Call for moratorium on frac sand mining
To the Editor:
On Jan. 12 I attended a conference on frac sand mining sponsored by the Wisconsin Towns Association and the Wisconsin Farmers Union. I came away alarmed at the speed with which frac sand mining is proliferating throughout western Wisconsin.
The rush is on to develop potential frac sand mines before townships and counties have a chance to study and implement regulations that address the potential impacts of large scale nonmetallic strip mines. As companies are developing plans and submitting applications for permits, many communities are now scrambling to assess the potential impacts of frac sand strip mines of 1,000 to 2,000 acres in size.

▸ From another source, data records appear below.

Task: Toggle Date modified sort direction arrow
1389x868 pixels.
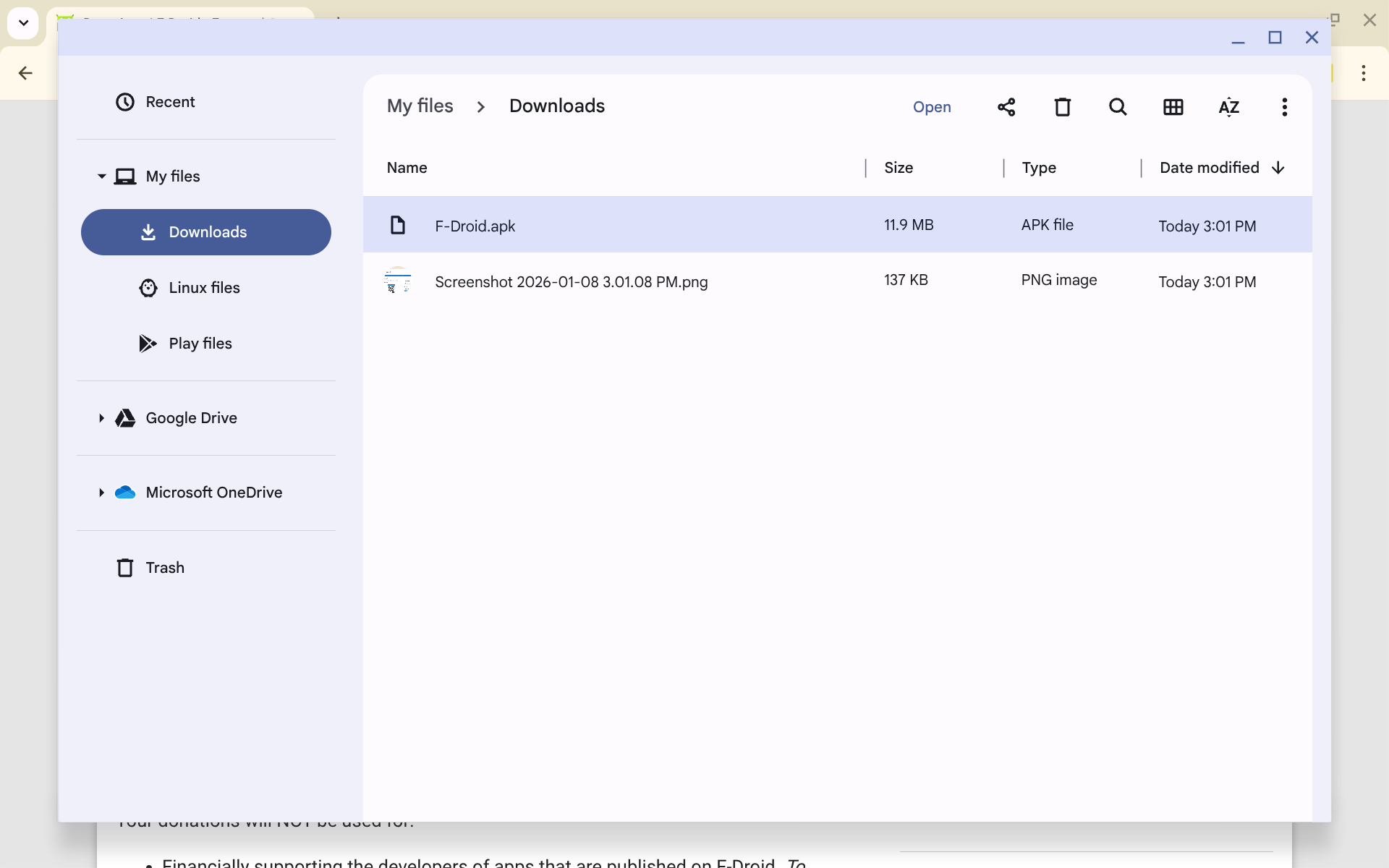Action: click(1278, 168)
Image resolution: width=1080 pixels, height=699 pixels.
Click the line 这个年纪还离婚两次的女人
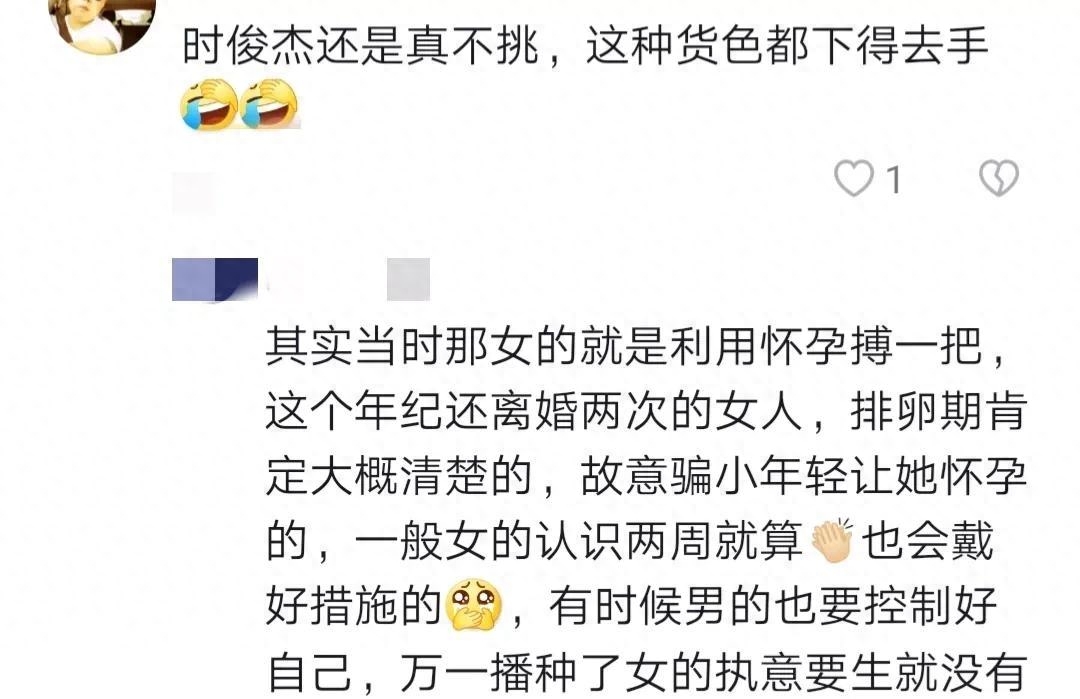[534, 412]
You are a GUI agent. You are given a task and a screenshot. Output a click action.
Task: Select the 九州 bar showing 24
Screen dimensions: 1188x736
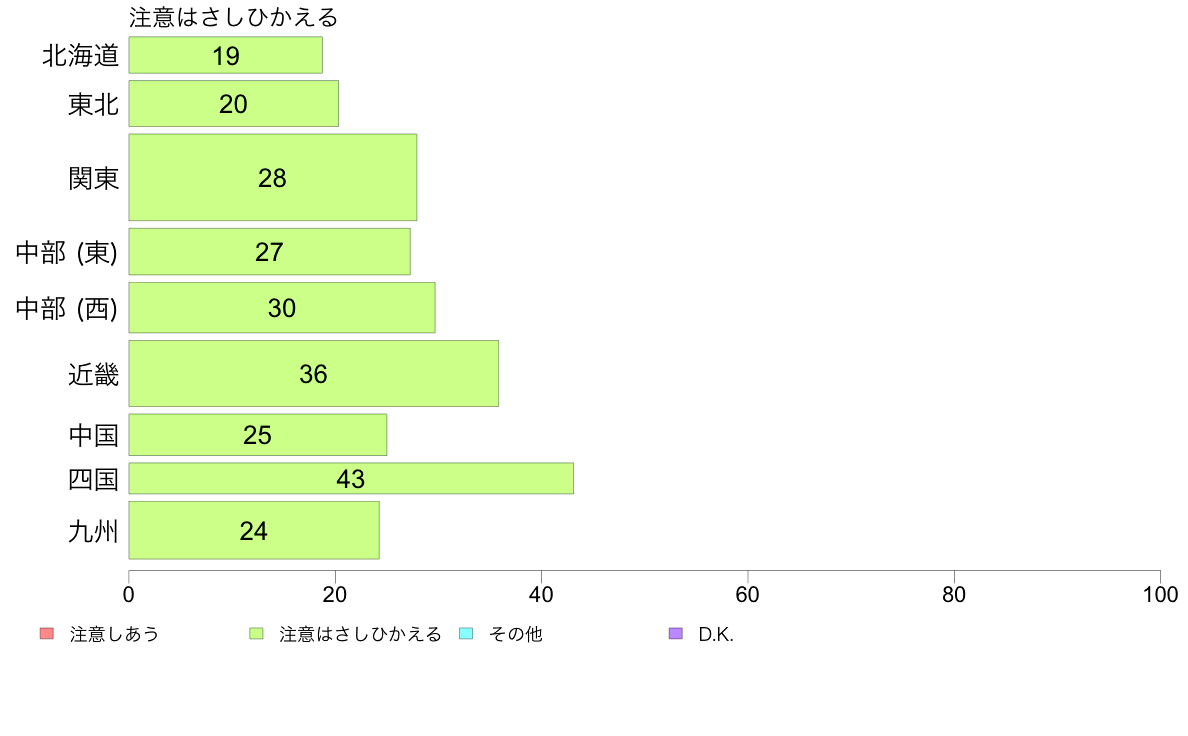click(x=254, y=531)
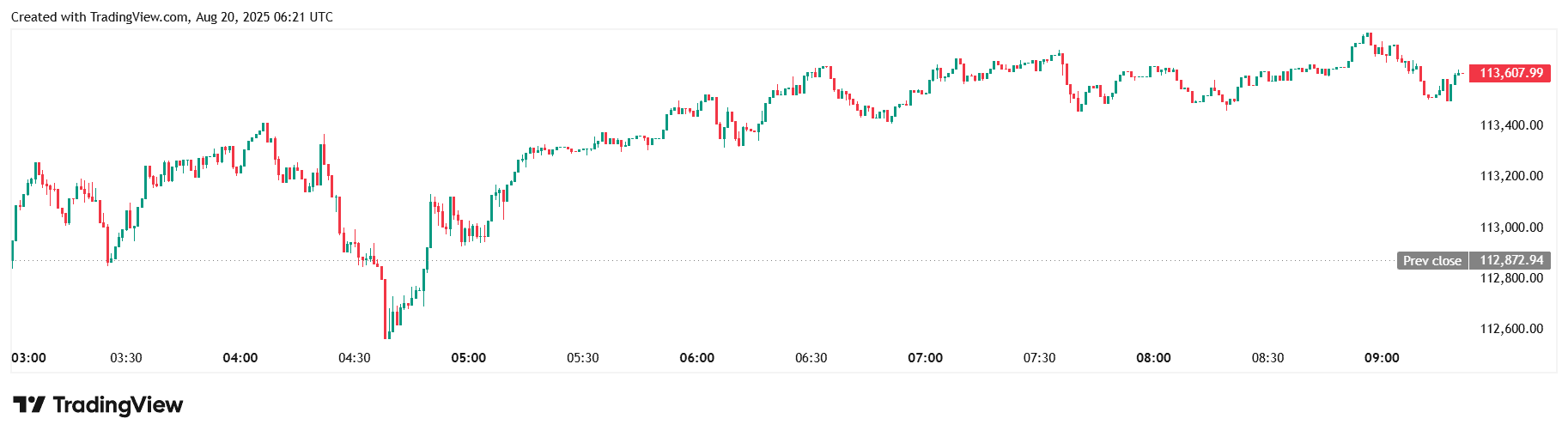Click the 113,000.00 price axis label
Viewport: 1568px width, 437px height.
tap(1510, 228)
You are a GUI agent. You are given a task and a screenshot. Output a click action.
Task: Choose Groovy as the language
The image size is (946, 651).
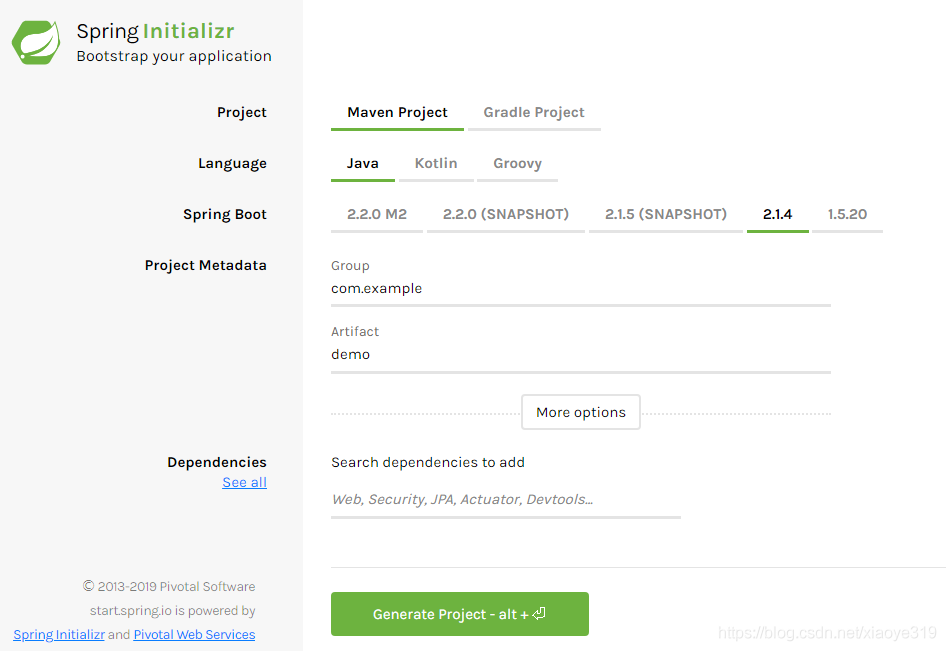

Mines that are approved and permitted now will be loosely regulated and “grandfathered in” to nonmetallic mining standards designed for relatively small sand/gravel operations
The Wisconsin Township Association recommended working with specialists in the areas public land use laws, mining, construction, and road engineering to develop zoning ordinances and regulations that will protect the public interest. They also recommended that all communities (townships or counties) in Wisconsin impose a moratorium that will allow time to study and address the health, safety and economic impacts of large scale nonmetallic strip mines.
Communities in Southeast Minnesota need to do the same. Our zoning ordinances do not address the potential impacts of large scale frac sand mining. Some of the concerns mentioned at the Wisconsin Township Assoc. meeting include: silicosis (a disease caused by sand particulate in the air), water pollution from the use of toxic flocculants, water quantity, permanent loss of agricultural land, inadequate reclamation plans, road and highway degradation, noise and light pollution, size of mines and number of mines per square mile.
Communities in SE Minnesota that have not called for a moratorium must do so immediately! We need to be knowledgeable of and prepared for the impacts of large scale frac sand mining on this side of the river before the land speculation and development rush begins in earnest.